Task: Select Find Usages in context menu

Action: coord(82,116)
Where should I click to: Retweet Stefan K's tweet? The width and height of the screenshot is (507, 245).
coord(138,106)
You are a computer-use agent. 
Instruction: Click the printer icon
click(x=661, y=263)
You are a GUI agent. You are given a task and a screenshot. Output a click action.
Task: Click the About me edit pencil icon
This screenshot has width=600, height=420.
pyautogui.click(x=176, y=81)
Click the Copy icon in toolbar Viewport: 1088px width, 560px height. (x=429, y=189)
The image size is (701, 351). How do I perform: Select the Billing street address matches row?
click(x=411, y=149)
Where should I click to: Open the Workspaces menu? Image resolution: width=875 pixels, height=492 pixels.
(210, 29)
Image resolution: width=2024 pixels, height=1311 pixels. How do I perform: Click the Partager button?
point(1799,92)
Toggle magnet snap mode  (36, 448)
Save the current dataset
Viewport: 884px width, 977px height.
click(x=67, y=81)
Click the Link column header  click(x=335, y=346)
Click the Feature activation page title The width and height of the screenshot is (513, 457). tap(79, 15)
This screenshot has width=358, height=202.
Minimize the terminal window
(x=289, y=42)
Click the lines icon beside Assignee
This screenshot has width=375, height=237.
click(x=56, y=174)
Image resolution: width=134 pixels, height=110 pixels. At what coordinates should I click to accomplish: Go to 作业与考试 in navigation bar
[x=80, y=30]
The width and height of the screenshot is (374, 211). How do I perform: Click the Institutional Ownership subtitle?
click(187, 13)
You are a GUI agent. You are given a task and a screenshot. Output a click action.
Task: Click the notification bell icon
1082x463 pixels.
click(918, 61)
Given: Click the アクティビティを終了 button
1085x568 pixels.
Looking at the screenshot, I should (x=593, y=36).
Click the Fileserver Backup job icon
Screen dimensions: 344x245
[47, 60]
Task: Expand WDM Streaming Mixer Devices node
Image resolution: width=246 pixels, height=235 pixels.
--
SET PROBLEM:
Copy every line of the listing above word for word, with nothing changed or left out.

TASK ANSWER:
Task: Select Find Usages in context menu

Action: coord(82,116)
Where should I click to: Retweet Stefan K's tweet? The width and height of the screenshot is (507, 245).
coord(138,106)
You are a computer-use agent. 
Instruction: Click the printer icon
click(x=661, y=263)
You are a GUI agent. You are given a task and a screenshot. Output a click action.
Task: Click the About me edit pencil icon
This screenshot has width=600, height=420.
pyautogui.click(x=176, y=81)
Click the Copy icon in toolbar Viewport: 1088px width, 560px height. (x=429, y=189)
The image size is (701, 351). How do I perform: Select the Billing street address matches row?
click(x=411, y=149)
Where should I click to: Open the Workspaces menu? Image resolution: width=875 pixels, height=492 pixels.
(210, 29)
Image resolution: width=2024 pixels, height=1311 pixels. How do I perform: Click the Partager button?
point(1799,92)
Toggle magnet snap mode  (36, 448)
Save the current dataset
Viewport: 884px width, 977px height.
click(x=67, y=81)
Click the Link column header  click(x=335, y=346)
Click the Feature activation page title The width and height of the screenshot is (513, 457). tap(79, 15)
This screenshot has width=358, height=202.
Minimize the terminal window
(x=289, y=42)
Click the lines icon beside Assignee
This screenshot has width=375, height=237.
click(x=56, y=174)
Image resolution: width=134 pixels, height=110 pixels. At what coordinates should I click to accomplish: Go to 作业与考试 in navigation bar
[x=80, y=30]
The width and height of the screenshot is (374, 211). How do I perform: Click the Institutional Ownership subtitle?
click(187, 13)
You are a GUI agent. You are given a task and a screenshot. Output a click action.
Task: Click the notification bell icon
1082x463 pixels.
click(918, 61)
Given: Click the アクティビティを終了 button
1085x568 pixels.
Looking at the screenshot, I should (x=593, y=36).
Click the Fileserver Backup job icon
Screen dimensions: 344x245
[47, 60]
Task: Expand WDM Streaming Mixer Devices node
Image resolution: width=246 pixels, height=235 pixels.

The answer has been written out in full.